** LISTED RECORDS follows **

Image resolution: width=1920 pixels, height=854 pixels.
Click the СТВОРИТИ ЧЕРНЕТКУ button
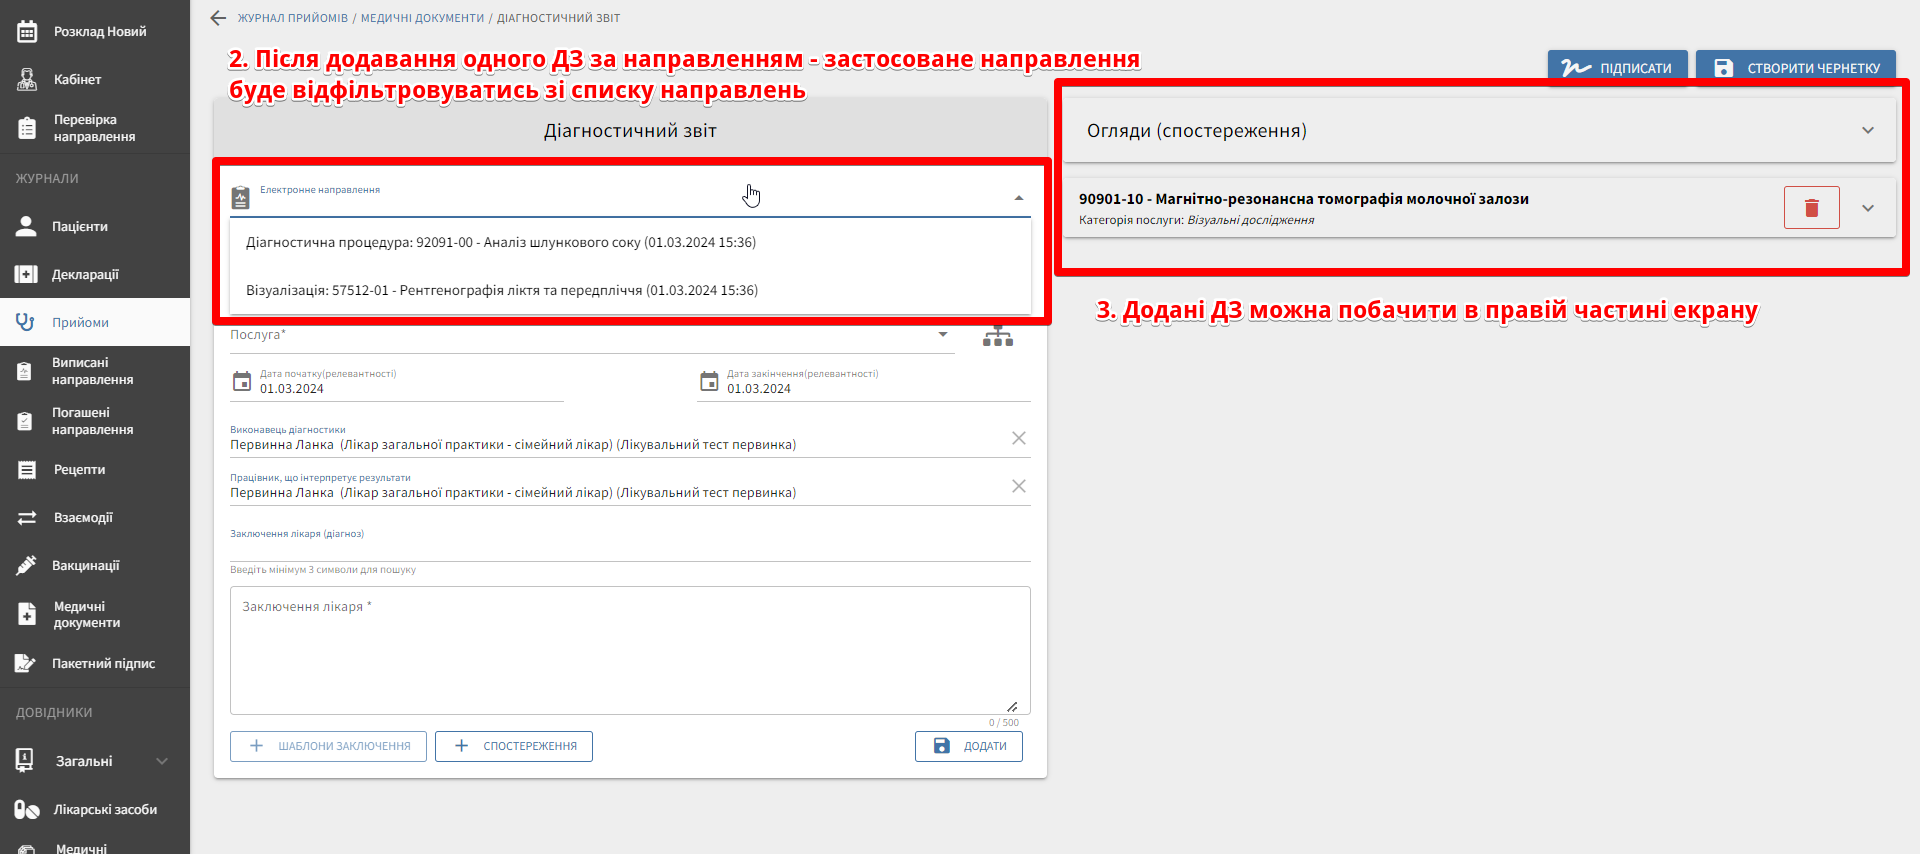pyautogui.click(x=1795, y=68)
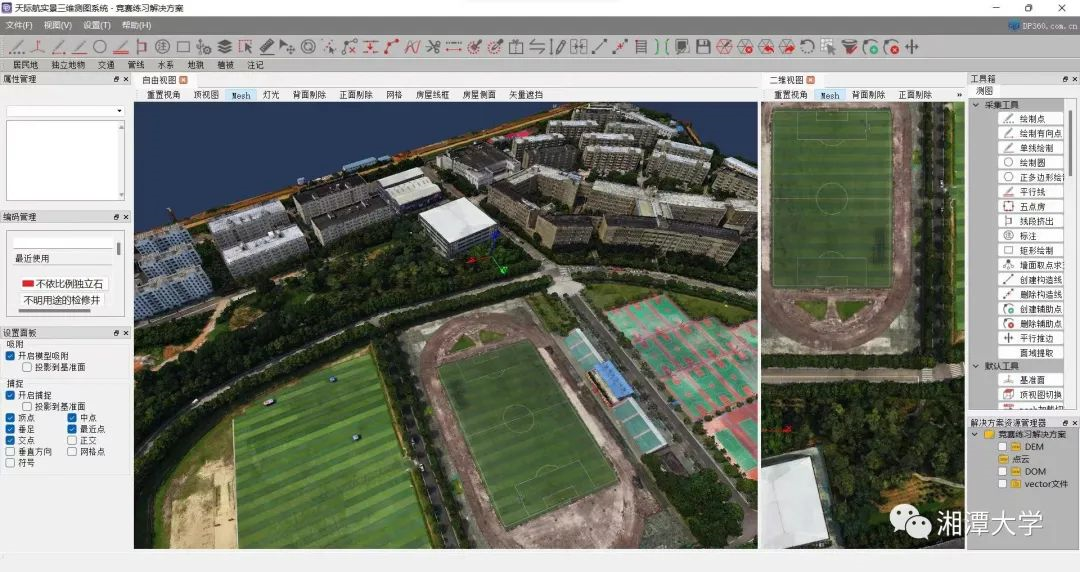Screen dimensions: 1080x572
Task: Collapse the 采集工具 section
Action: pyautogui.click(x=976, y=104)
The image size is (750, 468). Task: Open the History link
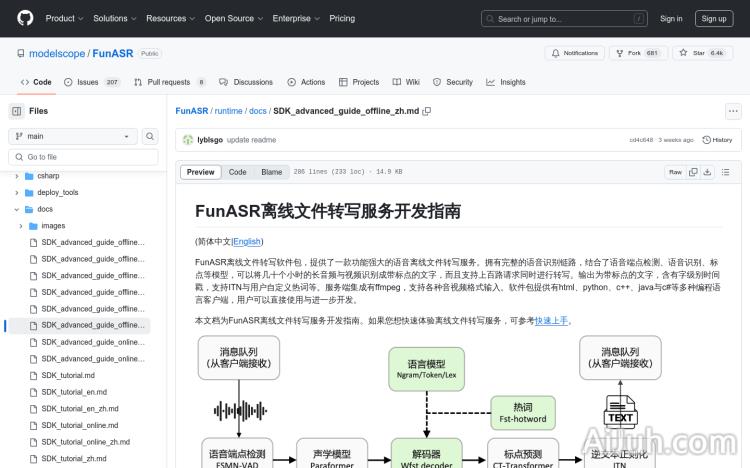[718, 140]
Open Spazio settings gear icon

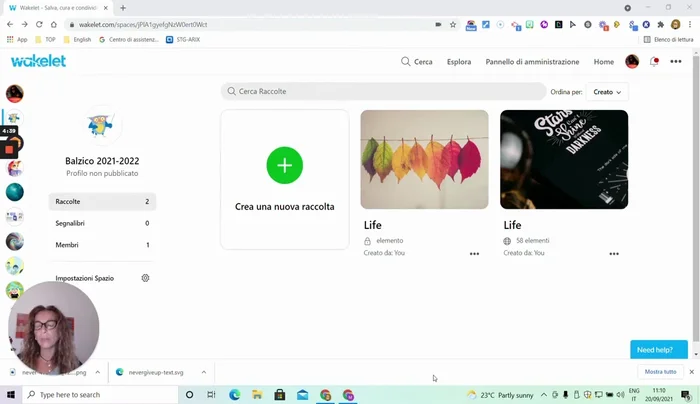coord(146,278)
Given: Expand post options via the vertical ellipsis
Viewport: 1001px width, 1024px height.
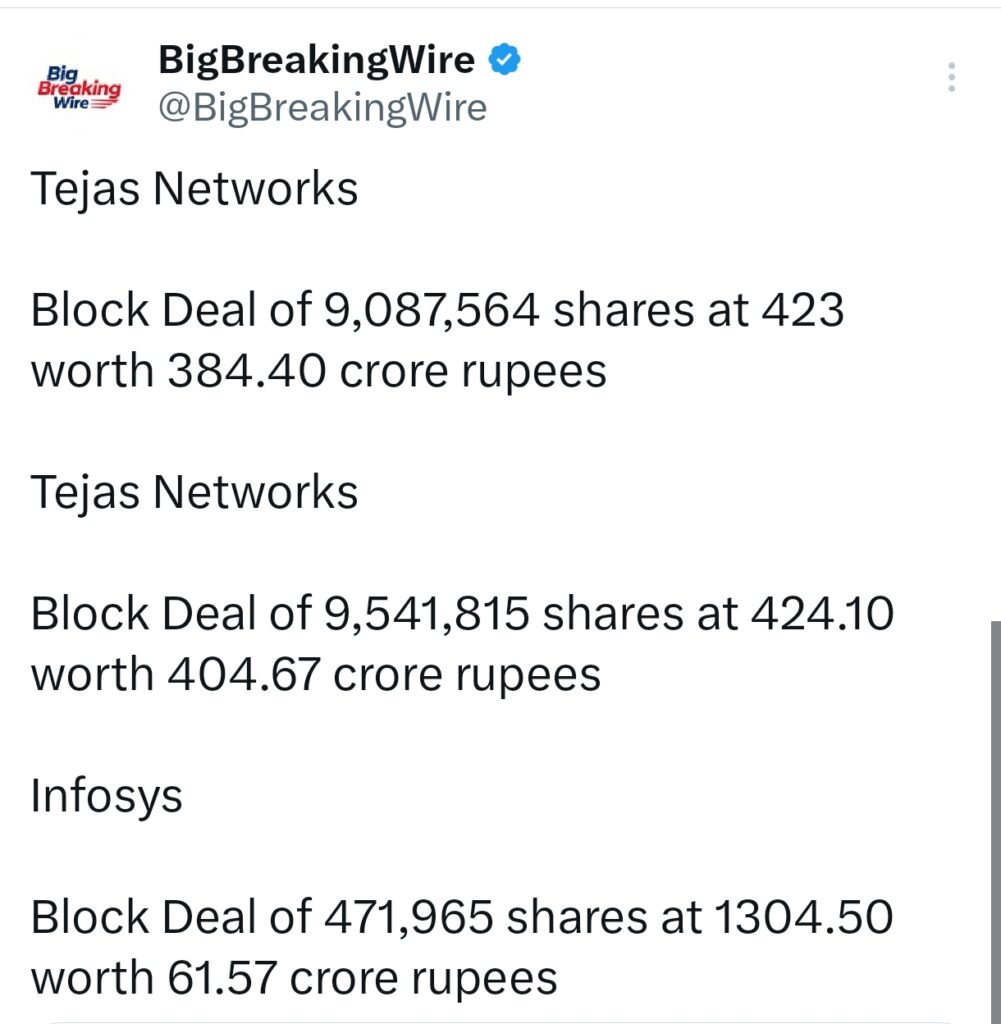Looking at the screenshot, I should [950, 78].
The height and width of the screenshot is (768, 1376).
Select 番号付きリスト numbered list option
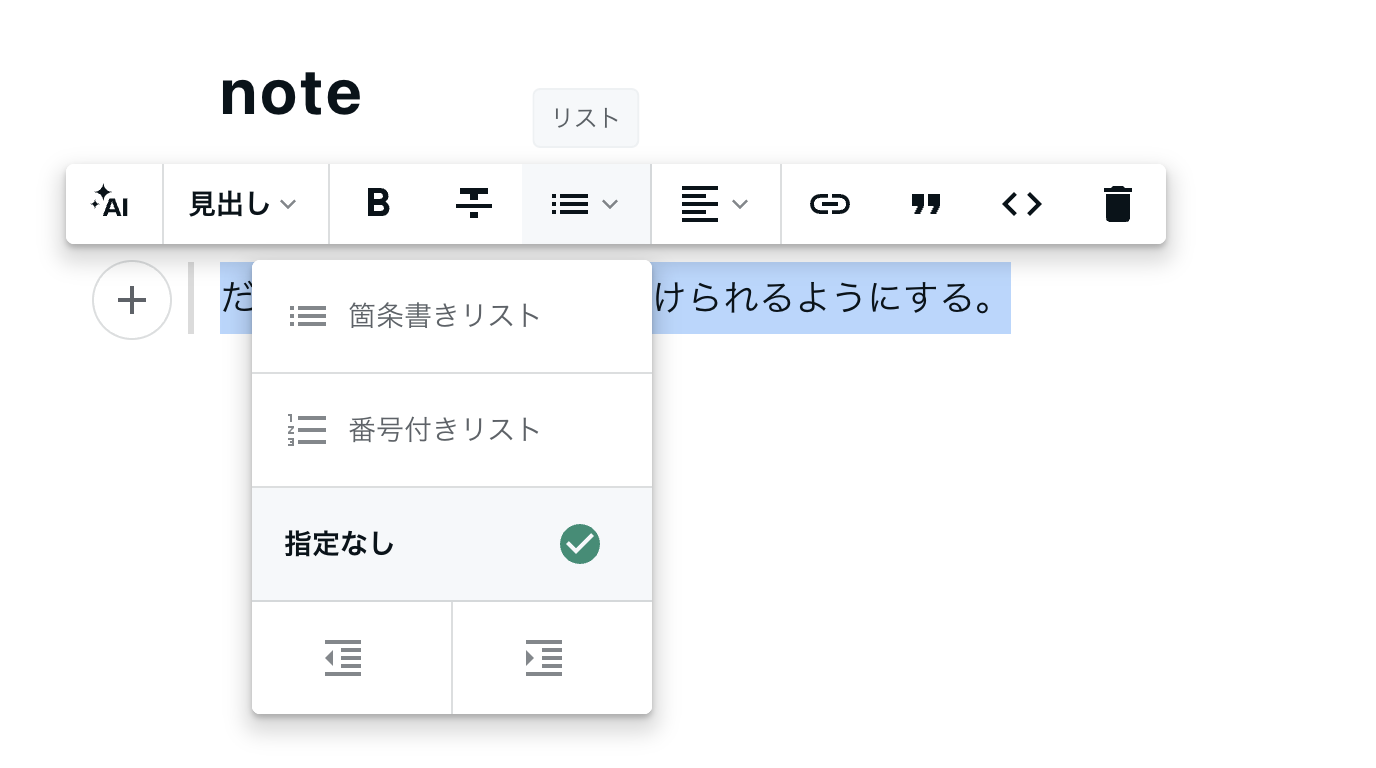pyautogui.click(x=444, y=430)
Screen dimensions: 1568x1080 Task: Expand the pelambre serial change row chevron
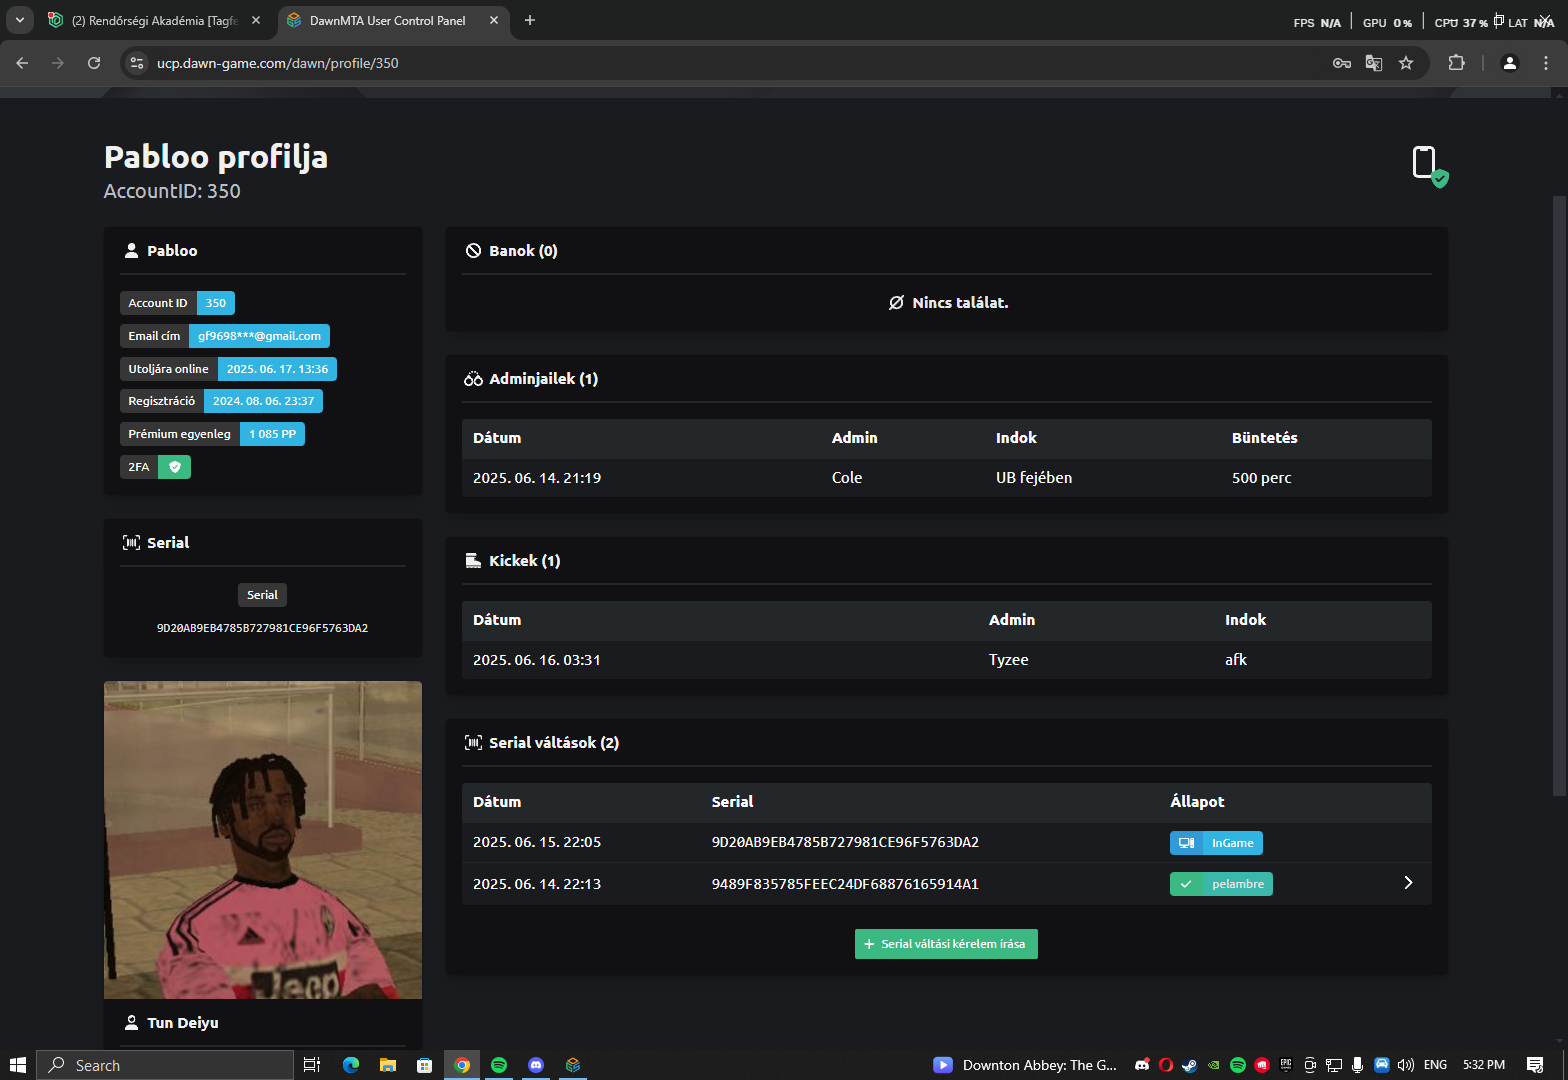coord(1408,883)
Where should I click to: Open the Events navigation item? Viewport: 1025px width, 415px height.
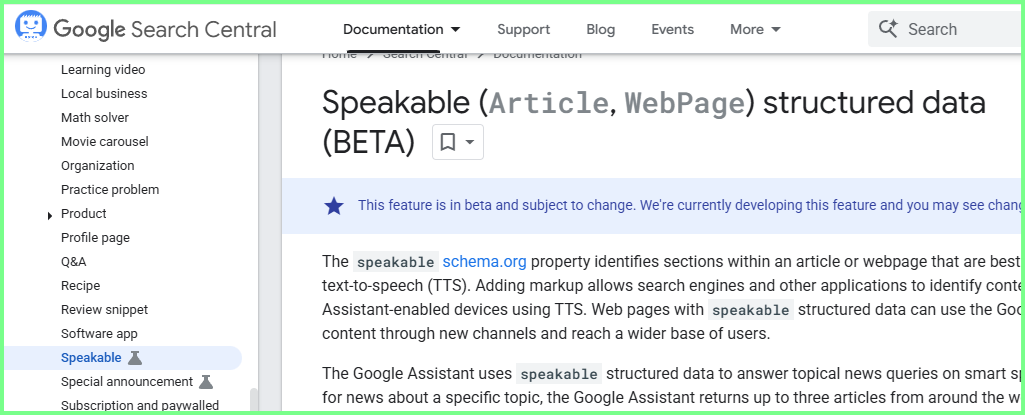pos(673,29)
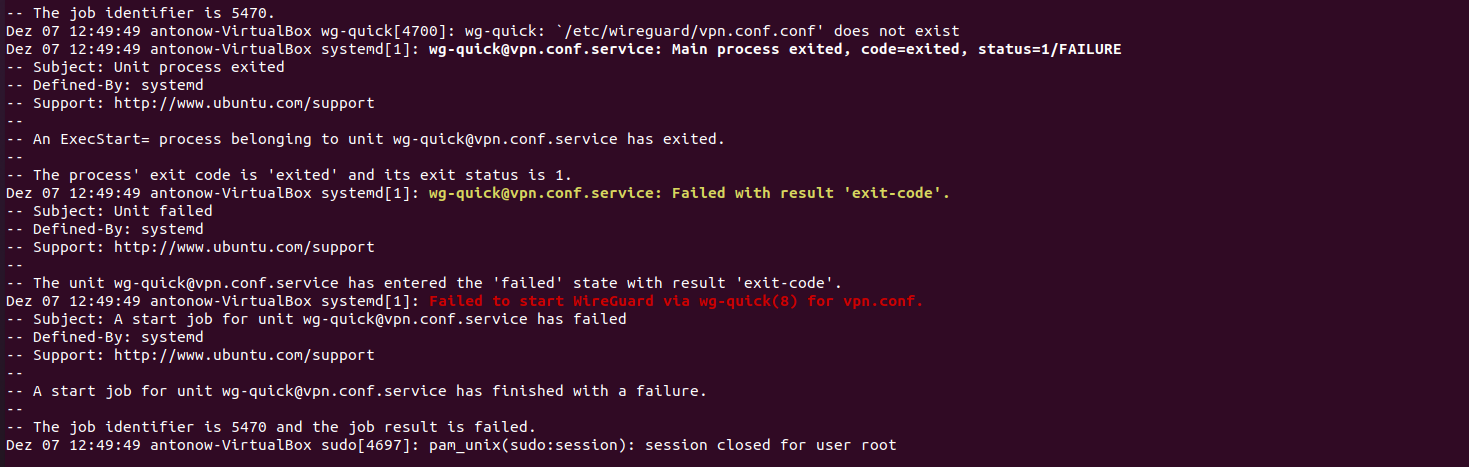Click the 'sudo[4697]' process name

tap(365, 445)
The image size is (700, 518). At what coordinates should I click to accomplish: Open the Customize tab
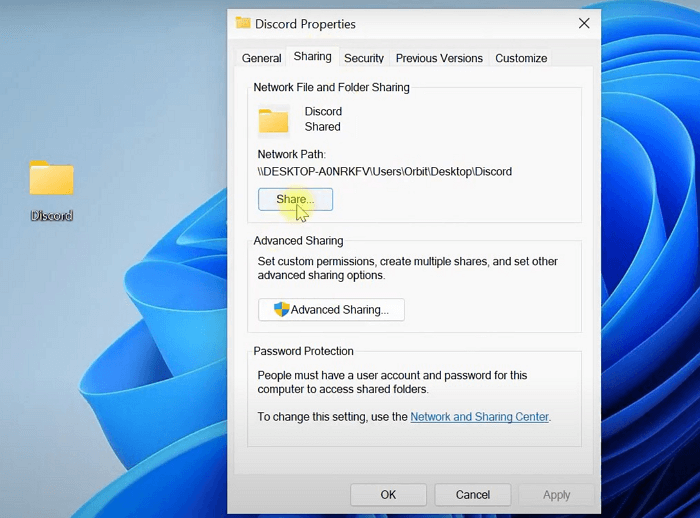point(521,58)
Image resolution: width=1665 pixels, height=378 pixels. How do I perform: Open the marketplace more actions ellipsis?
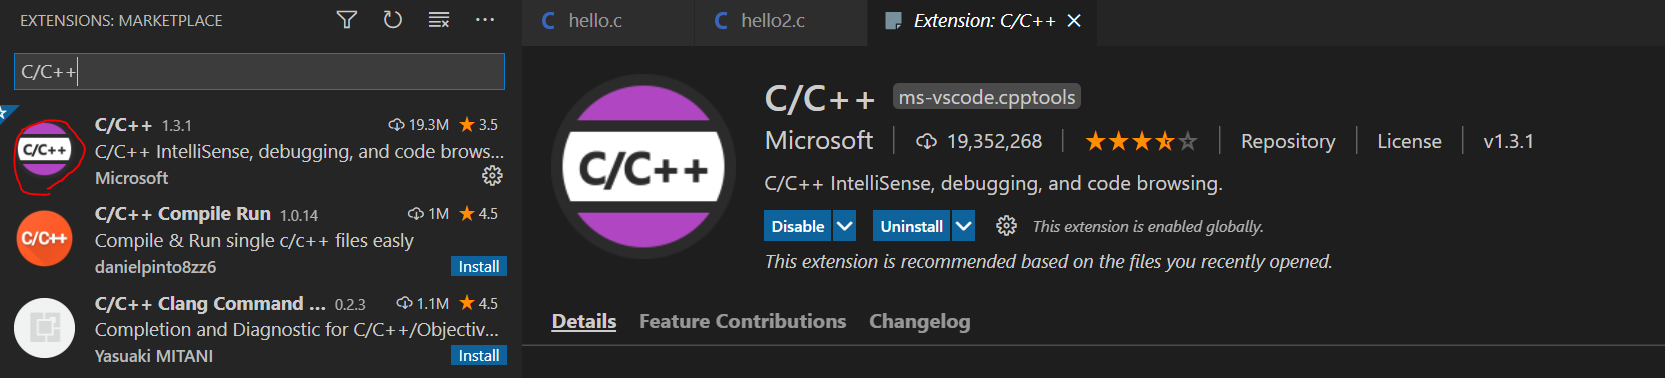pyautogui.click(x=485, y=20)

** End of LISTED RECORDS **

#### TASK ITEM
Omit the pictures. Output every record above word for word.

#### FINISHED TASK
Image resolution: width=1920 pixels, height=854 pixels.
Click the СТВОРИТИ ЧЕРНЕТКУ button
pyautogui.click(x=1795, y=68)
Screen dimensions: 1080x572
Task: Collapse the 采集工具 section
Action: pyautogui.click(x=976, y=104)
The image size is (750, 468). Task: Open the History link
[718, 140]
Open Spazio settings gear icon

coord(146,278)
Given: Expand post options via the vertical ellipsis
Viewport: 1001px width, 1024px height.
Looking at the screenshot, I should [950, 78].
The height and width of the screenshot is (768, 1376).
Select 番号付きリスト numbered list option
pyautogui.click(x=444, y=430)
Screen dimensions: 1568x1080 Task: Expand the pelambre serial change row chevron
coord(1408,883)
Where should I click to: Open the Events navigation item? Viewport: 1025px width, 415px height.
pos(673,29)
Click the 'sudo[4697]' process name

tap(365, 445)
The image size is (700, 518). At what coordinates should I click to accomplish: Open the Customize tab
point(521,58)
Image resolution: width=1665 pixels, height=378 pixels. How do I perform: Open the marketplace more actions ellipsis?
pyautogui.click(x=485, y=20)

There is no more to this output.